Distiller model

[source]

Distiller class

keras.distillation.Distiller(
    teacher,
    student,
    distillation_losses,
    distillation_loss_weights=None,
    student_loss_weight=0.5,
    name="distiller",
    **kwargs
)

Distillation model for transferring knowledge from teacher to student.

Knowledge distillation transfers knowledge from a large, complex model (teacher) to a smaller, simpler model (student). The student learns from both ground truth labels and the teacher's predictions, often achieving better performance than training on labels alone.

Arguments

  • teacher: A trained keras.Model that serves as the knowledge source. The teacher model is frozen during distillation.
  • student: A keras.Model to be trained through distillation.
  • distillation_losses: List of distillation losses to apply. Can be a single distillation loss or a list of distillation losses like keras.distillation.LogitsDistillation, keras.distillation.FeatureDistillation, or custom distillation losses.
  • distillation_loss_weights: List of weights for each distillation loss. Must have the same length as distillation_losses. If None, equal weights are used.
  • student_loss_weight: Weight for the student's supervised loss component. Must be between 0 and 1. Defaults to 0.5.
  • name: Name for the distiller model. Defaults to "distiller".
  • **kwargs: Additional keyword arguments passed to the parent Model class.

Attributes

  • student: The student model being trained. Access this to get the trained student model for independent use after distillation training.
  • teacher: The teacher model providing knowledge. This model is frozen during training.

Examples

# Basic distillation with KerasHub models
import keras_hub as hub

teacher = hub.models.CausalLM.from_preset("gemma_2b_en")
student = hub.models.CausalLM.from_preset(
    "gemma_1.1_2b_en", load_weights=False
)

# Single distillation loss
distiller = Distiller(
    teacher=teacher,
    student=student,
    distillation_losses=LogitsDistillation(temperature=3.0),
)

# Compile the distiller (like any Keras model)
distiller.compile(
    optimizer='adam',
    loss='sparse_categorical_crossentropy',
    metrics=['accuracy']
)

# Train the distiller
distiller.fit(x_train, y_train, epochs=10)

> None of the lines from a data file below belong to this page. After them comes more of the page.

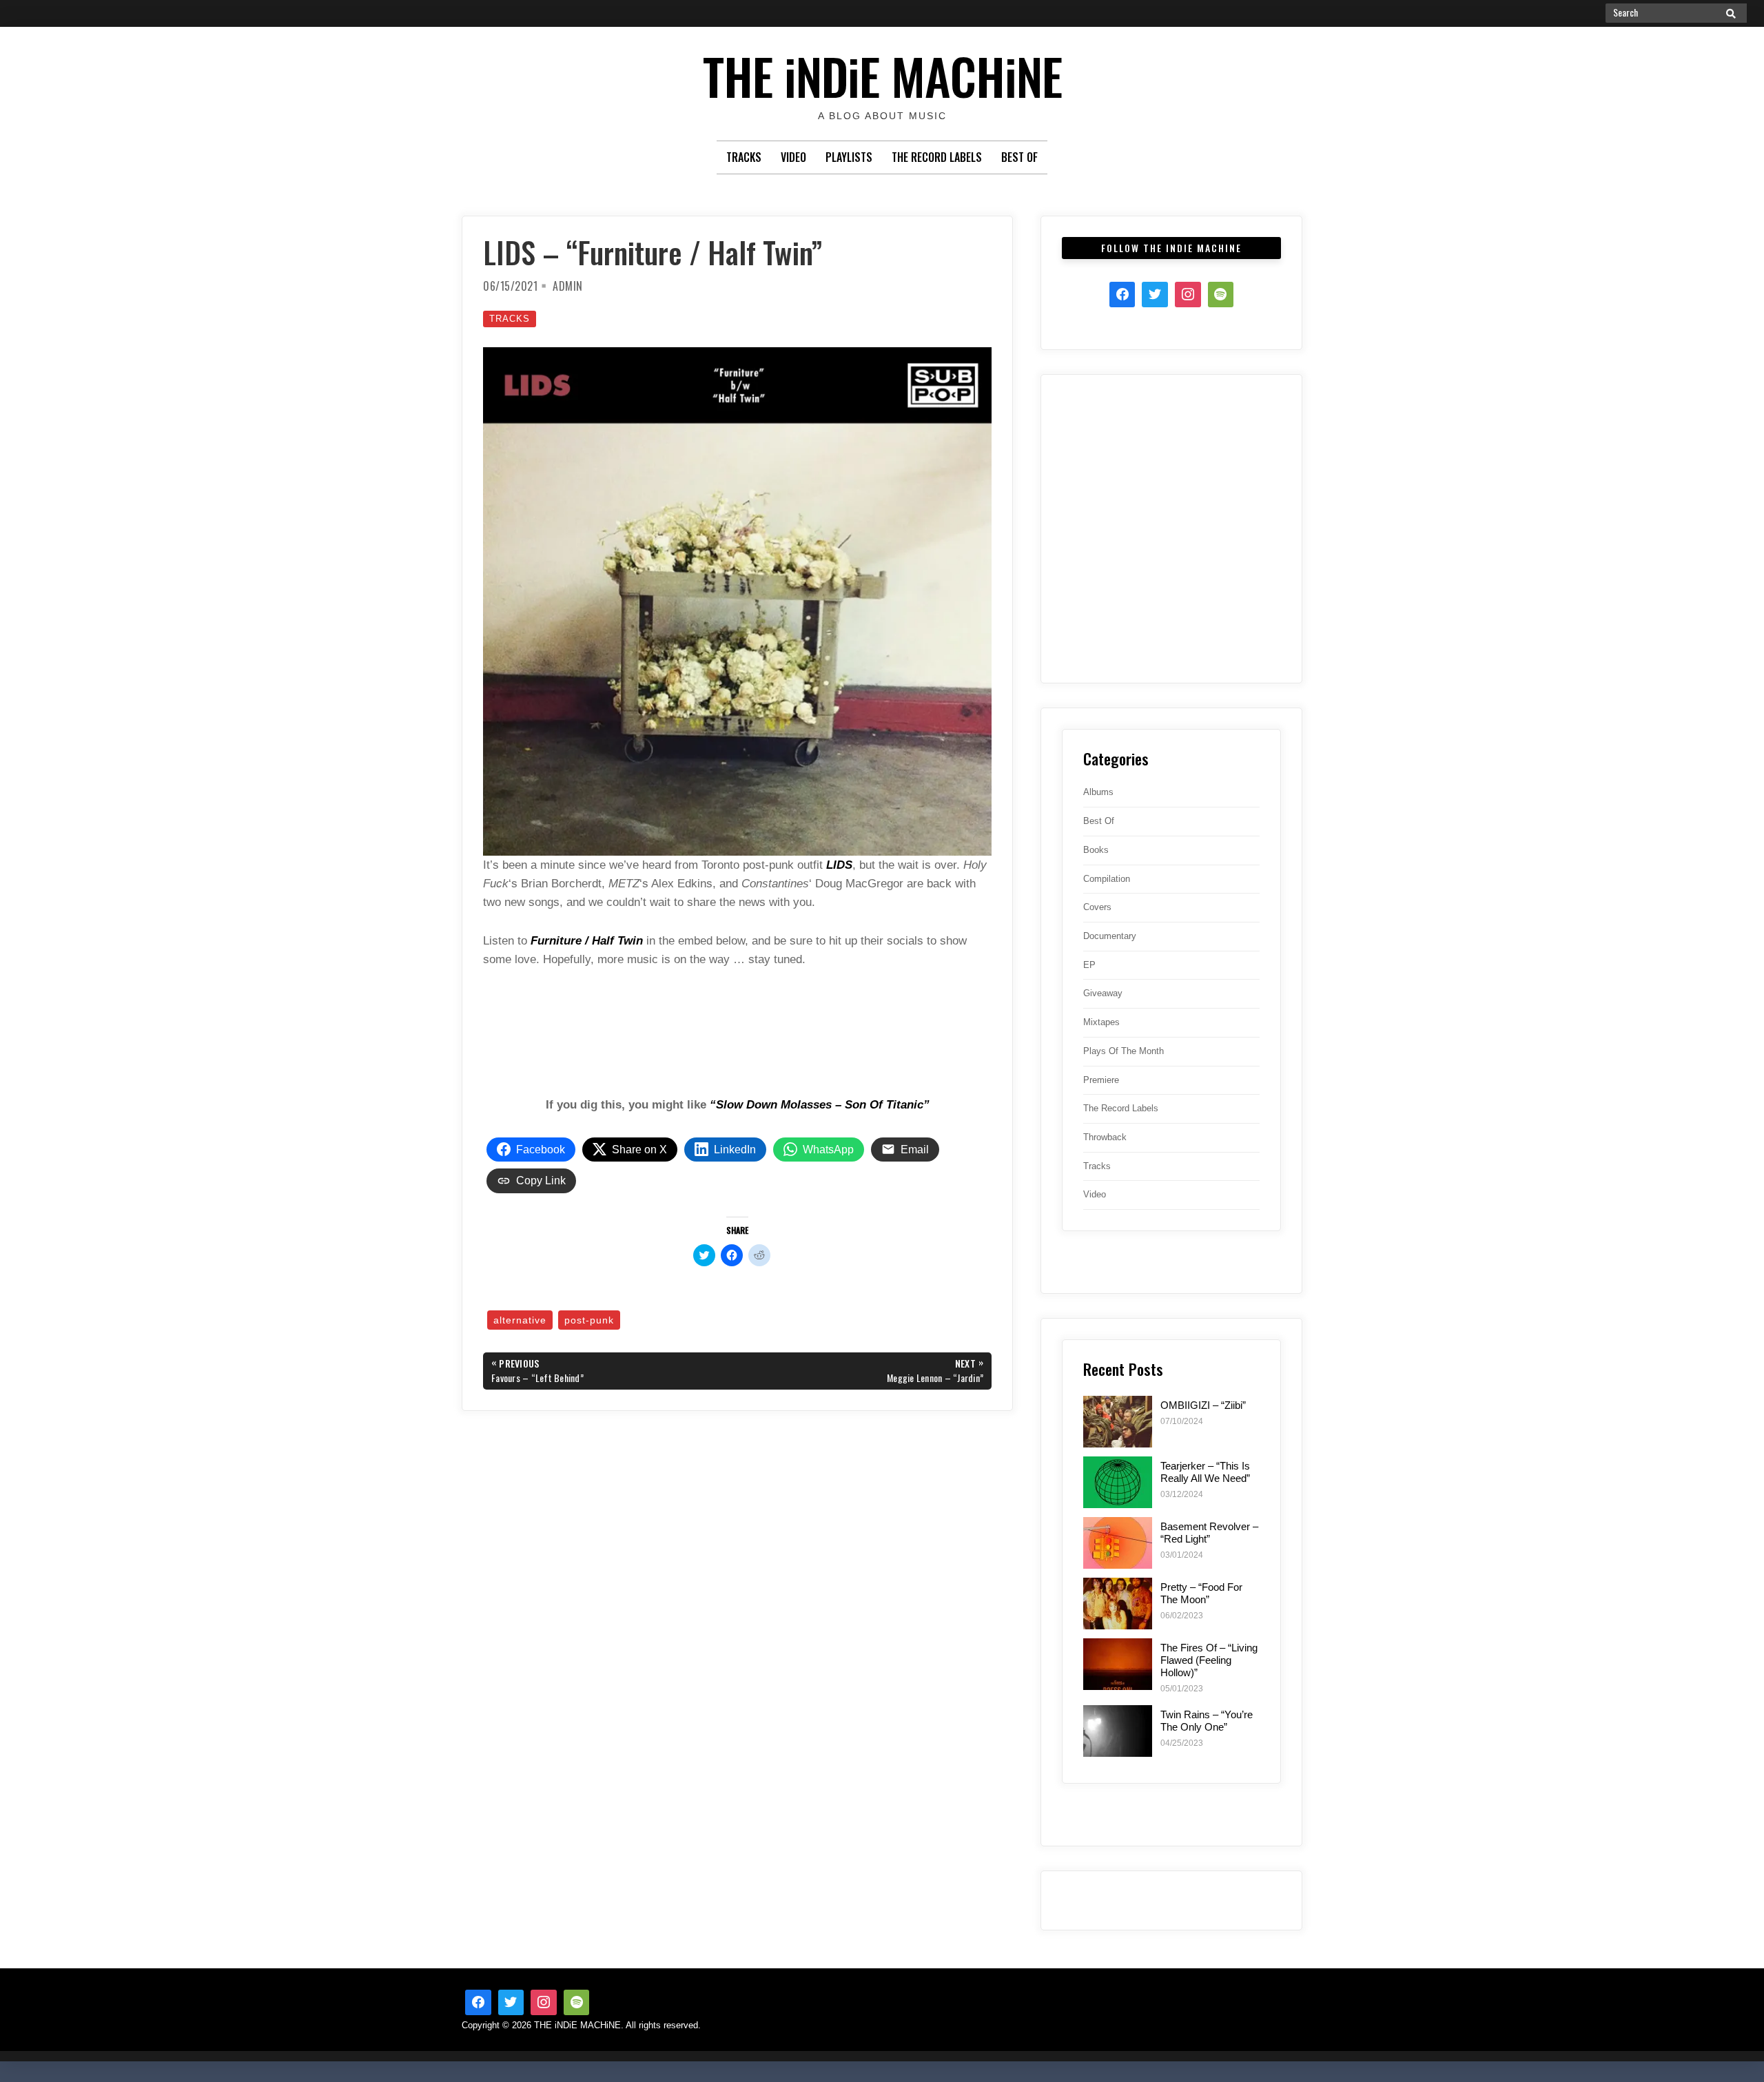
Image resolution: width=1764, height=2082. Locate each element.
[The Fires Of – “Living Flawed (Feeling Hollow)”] (1117, 1664)
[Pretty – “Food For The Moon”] (1117, 1603)
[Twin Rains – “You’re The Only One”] (1117, 1731)
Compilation (1106, 879)
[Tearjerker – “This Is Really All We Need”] (1117, 1482)
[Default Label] (576, 2002)
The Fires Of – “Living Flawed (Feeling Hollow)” (1209, 1660)
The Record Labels (937, 157)
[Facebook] (1122, 294)
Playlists (848, 157)
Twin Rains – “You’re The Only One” (1206, 1721)
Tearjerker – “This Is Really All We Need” (1205, 1472)
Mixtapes (1101, 1022)
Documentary (1109, 936)
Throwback (1105, 1137)
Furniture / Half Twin (587, 940)
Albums (1098, 792)
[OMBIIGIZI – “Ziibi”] (1117, 1421)
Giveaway (1102, 993)
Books (1096, 850)
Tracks (743, 157)
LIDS (839, 865)
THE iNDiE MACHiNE (882, 75)
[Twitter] (1154, 294)
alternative (519, 1320)
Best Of (1019, 157)
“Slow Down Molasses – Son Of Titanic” (820, 1104)
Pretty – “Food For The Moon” (1201, 1593)
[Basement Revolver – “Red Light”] (1117, 1543)
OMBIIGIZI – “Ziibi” (1203, 1405)
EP (1089, 965)
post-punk (589, 1320)
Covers (1097, 907)
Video (793, 157)
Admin (568, 286)
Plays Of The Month (1123, 1051)
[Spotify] (1221, 294)
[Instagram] (1187, 294)
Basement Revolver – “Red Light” (1209, 1533)
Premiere (1101, 1080)
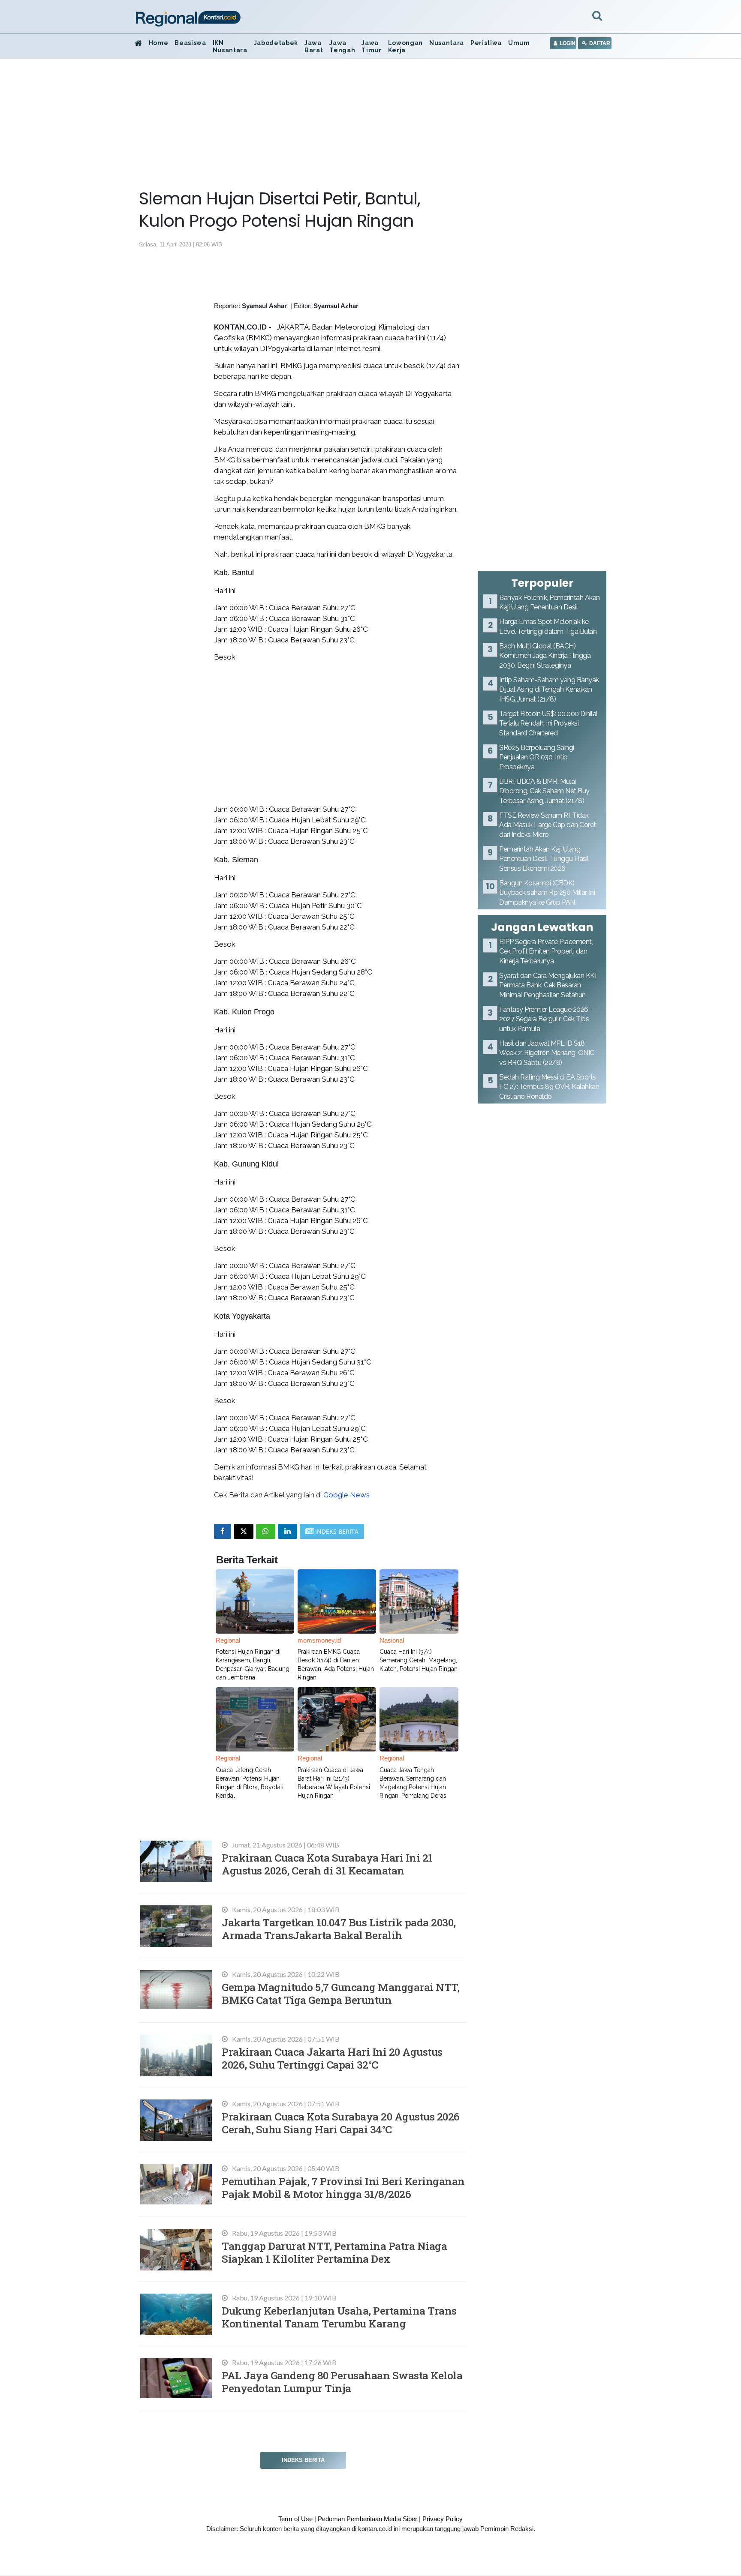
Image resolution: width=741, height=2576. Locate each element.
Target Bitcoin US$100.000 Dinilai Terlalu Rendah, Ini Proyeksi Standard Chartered (548, 723)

# Access the trained student model
trained_student = distiller.student

# Multiple distillation losses
distiller = Distiller(
    teacher=teacher,
    student=student,
    distillation_losses=[
        LogitsDistillation(temperature=3.0),
        FeatureDistillation(
            teacher_layer_name="dense_1",
            student_layer_name="dense_1"
        )
    ],
    distillation_loss_weights=[1.0, 0.5],
)

# Compile with custom settings
distiller.compile(
    optimizer='adam',
    loss='sparse_categorical_crossentropy',
    metrics=['accuracy']
)